Arnold Toynbee Hatıralar: Tanıdıklarım kitabına “Harry
Amcam” başlığı ile başlar. Denizci amcasını anlattığı bölümde püriten ve
otoriter amcası ile ilgili şu anekdotu paylaşır: “Harry amcam, gemide her Pazar
iki defa düzenli olarak gerçekleştirdiği ayinlere tayfasının gönüllü olarak
katıldığını övünçle anlatırdı. Yine böyle övündüğü bir zamanda birisi çıkıp
muziplik olsun diye ayine katılmama hakkını kullanan denizcilere ne yaptığını
sormuştu. O da “Ne yapacağım, prangaya vururdum onları” diye cevaplamıştı. Yine
de ayinlere katılımın gönüllü olduğundan hiç kuşkusu yoktu.”
Harry Toynbee’nin tarzı şu son dönemde eğitim bahsinde
yaşadıklarımızı anımsattı. Öğretmenlik Meslek Kanunu (ÖMK) ve Kariyer
Basamakları Sınavına girenlere bakıp yapılan düzenlemenin doğru ve haklı
olduğunu çıkartan MEB ile prangaya vurulmamak için ayinlere katılan tayfanın bu
işi gönüllü yaptığını çıkartan Harry arasında büyük benzerlik var çünkü. ÖMK ve
kariyer basamakları sınavına yönelik kapsamlı bir tartışma yürüttük esasında.

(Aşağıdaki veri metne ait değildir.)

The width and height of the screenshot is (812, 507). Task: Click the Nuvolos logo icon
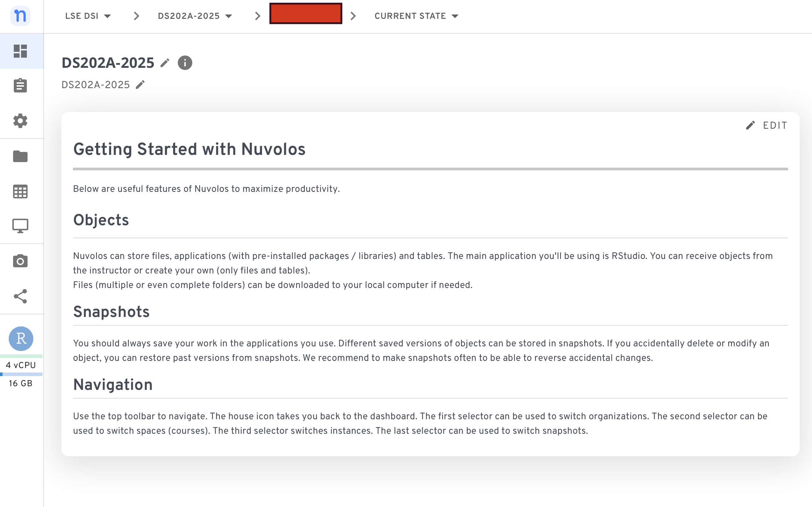click(20, 16)
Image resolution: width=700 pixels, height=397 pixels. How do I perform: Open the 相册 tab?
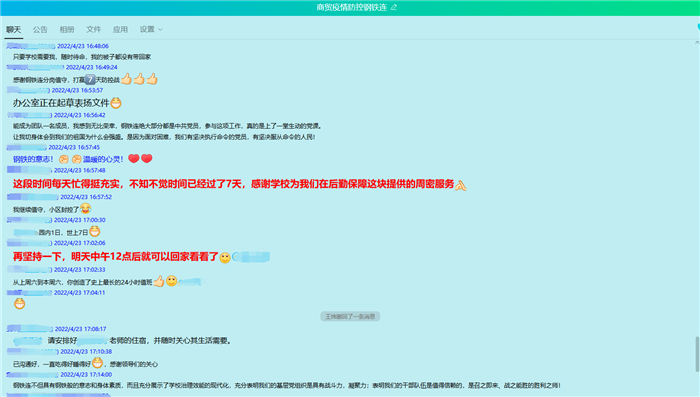(67, 29)

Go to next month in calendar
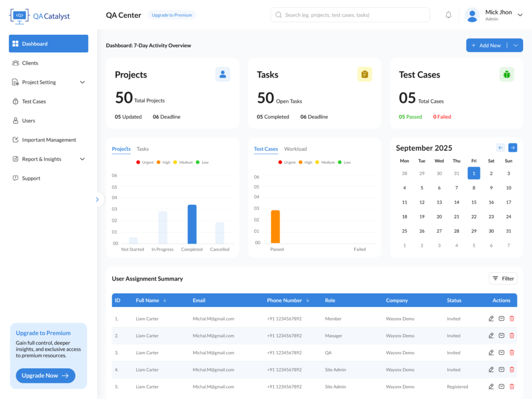coord(512,148)
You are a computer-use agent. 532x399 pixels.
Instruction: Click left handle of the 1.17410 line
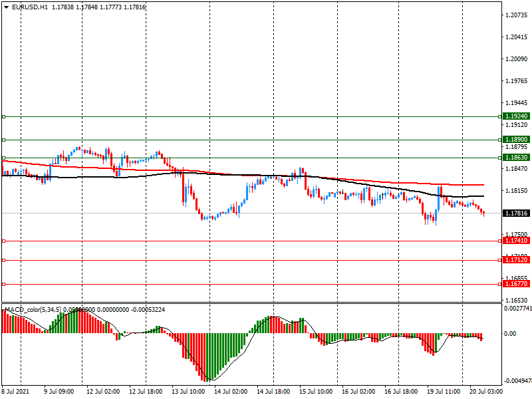coord(3,241)
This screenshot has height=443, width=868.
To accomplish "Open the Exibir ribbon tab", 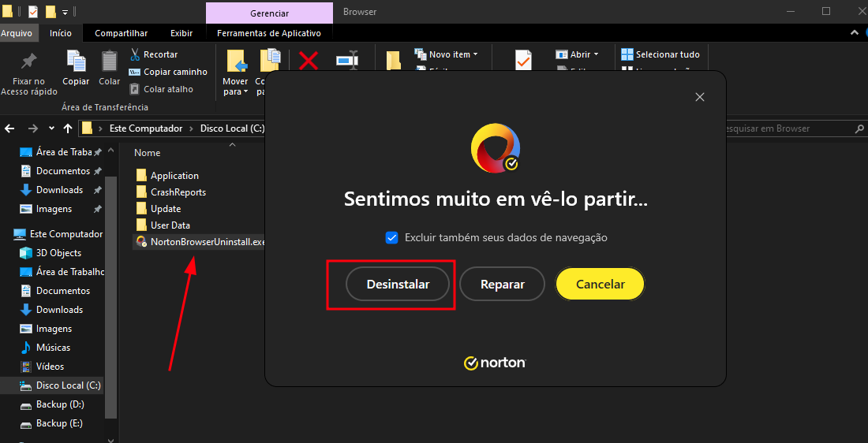I will click(x=181, y=33).
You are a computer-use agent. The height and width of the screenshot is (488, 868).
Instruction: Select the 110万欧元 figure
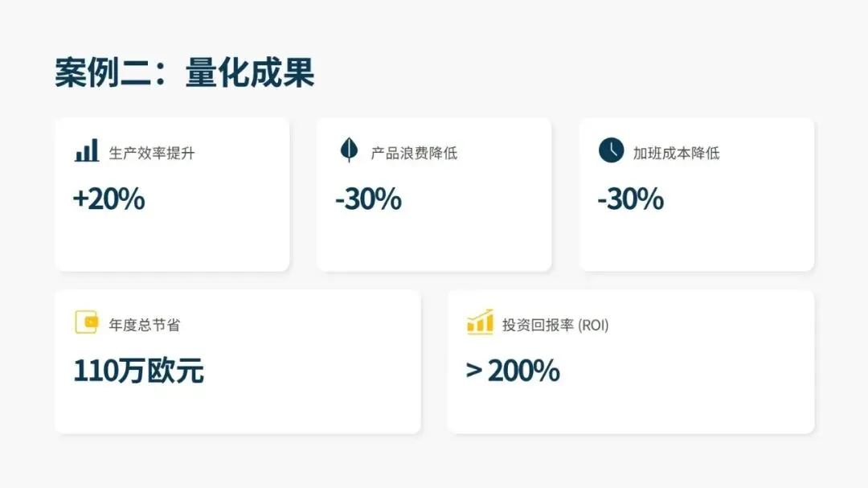coord(138,371)
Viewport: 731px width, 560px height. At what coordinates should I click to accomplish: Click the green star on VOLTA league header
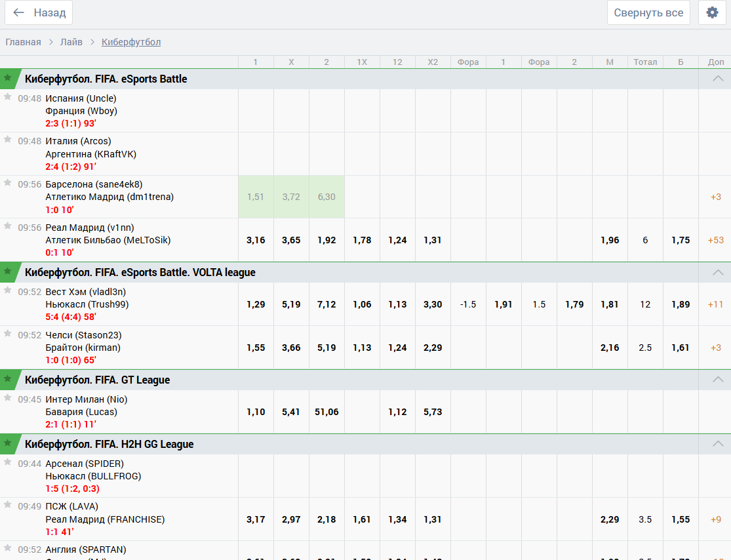pyautogui.click(x=8, y=271)
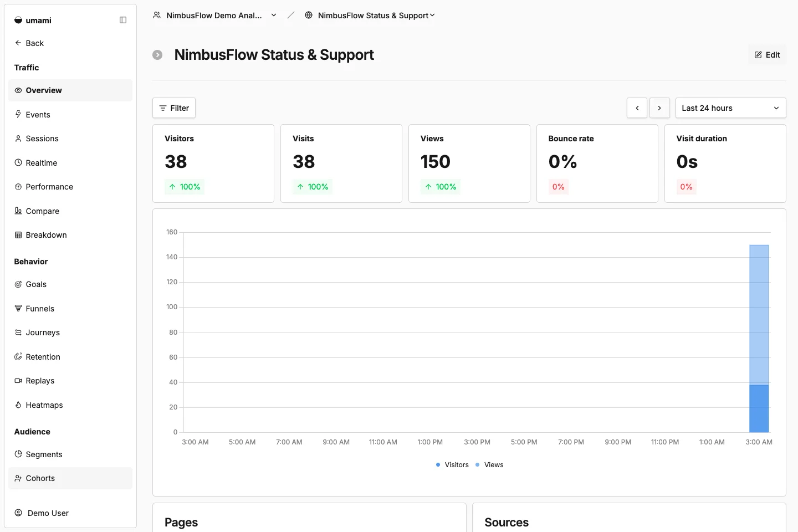Click the Views bar in the chart
The height and width of the screenshot is (532, 798).
click(x=759, y=315)
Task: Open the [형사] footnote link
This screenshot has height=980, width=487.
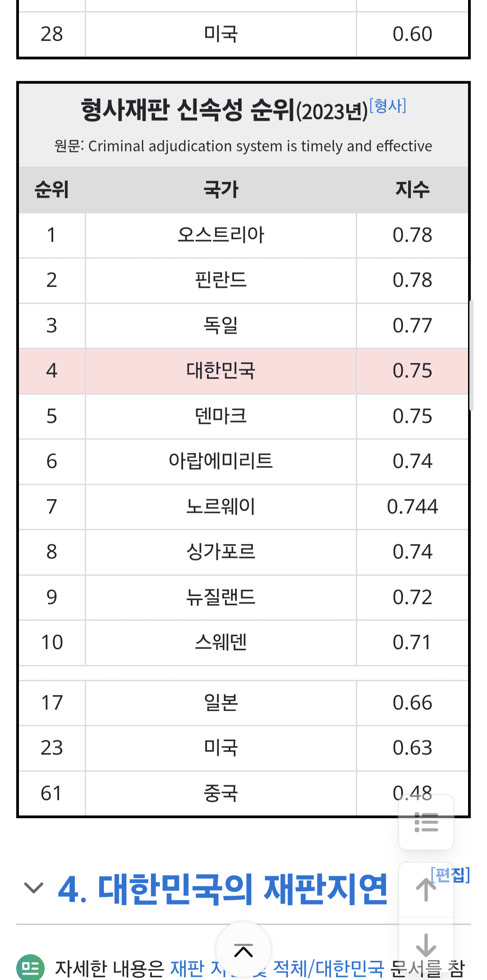Action: tap(388, 106)
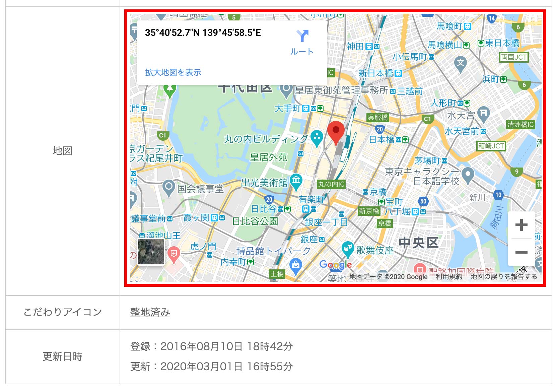Click the 日比谷公園 park label

pyautogui.click(x=255, y=221)
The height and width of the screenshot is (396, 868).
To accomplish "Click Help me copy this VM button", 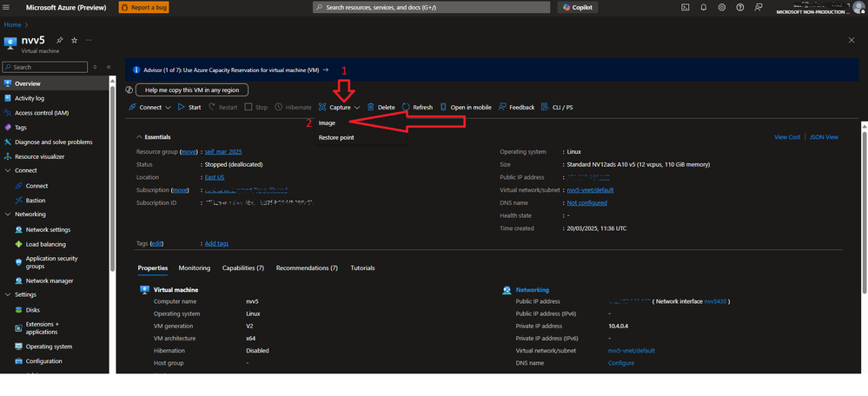I will [x=192, y=89].
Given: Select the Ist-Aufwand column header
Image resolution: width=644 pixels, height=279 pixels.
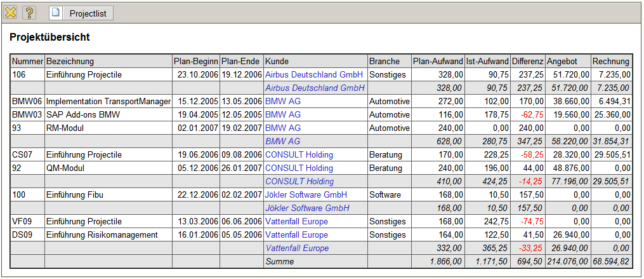Looking at the screenshot, I should [x=487, y=62].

Ancak kariyer basamakları sınavındaki deneyimimizden de hareketle hem
düzenlemeye hem de bu vesileyle eğitim alanına ilişkin birkaç hususun altını
yeniden çizmekte büyük yarar görüyorum.
Bu süreçte yeniden gördük ki Türkiye’nin ülke olarak en
makul konularındaki konuşmalarını bile yutan, anlamsızlaştıran, görünmez kılan
bir parçalanmışlığı, kutuplaşması var. Bu kutuplaşma maalesef taraflar(!)

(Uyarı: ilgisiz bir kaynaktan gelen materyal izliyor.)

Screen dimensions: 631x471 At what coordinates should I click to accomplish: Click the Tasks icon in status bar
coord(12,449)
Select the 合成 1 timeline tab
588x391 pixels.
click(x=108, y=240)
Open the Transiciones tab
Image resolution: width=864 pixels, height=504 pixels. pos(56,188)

arasında konuşmayı anlamsızlaştırdığı gibi insanları, kurumları, yapıları da
kendi sorumluluklarını yapamaz hale getiriyor. Bir tür atıl kapasiteyle bizi
karşı karşıya bırakıyor. Ülkede neredeyse MEB dahil kimsenin kabul etmediği,
benimsemediği bir düzenleme (ÖMK ve kariyer basamağı sınavı) bu zehirli iklim
nedeniyle uygulamaya geçti. Türkiye’nin en büyük eğitim sendikaları bu parçalanmış
gerçekliğe çare olmak yerine eklemlenmeyi tercih ettikleri için yanlış bir
düzenlemeyi stratejik bir sessizlikle onamayı tercih ettiler.
İkincisi eleştiriyi, itirazı, katılımı ve müzakere
çabalarını güçsüzleşme olarak algılıyoruz. Varlığımızı hedef alan bir saldırı
gibi görüyoruz. İktidarımızı, gücümüzü sınırlamaya, onu yok etmeye yönelik bir
teşebbüs olarak düşünüyoruz. Bu konu ile ilgili bütün tartışmaların içerisinde
yer almış birisi olarak konu ile ilgili dile gelen eleştirilerin, itirazların
neredeyse tümü MEB için, Türkiye için katkı verici nitelikteydi. Uygulamanın
çelişkilerine, yanlışlığına ve olası olumsuz sonuçlarına yönelik son derece
makul ve meşru itirazlar, eleştiriler maalesef görmezden gelindi. Görmezden
gelmenin, yanlışa rıza göstermenin ideolojik-politik yandaşlıkla temize
çekilebildiği ülkemizde benzeri sayısız yanlışa alan açılıyor, yanlışlar
meşrulaştırılıyor.
Yukarıda da belirttiğim üzere Harry Toynbee gibi MEB de
koşulların icbar ettiği bir durumu kendi haklılığının kanıtı olarak sunuyor.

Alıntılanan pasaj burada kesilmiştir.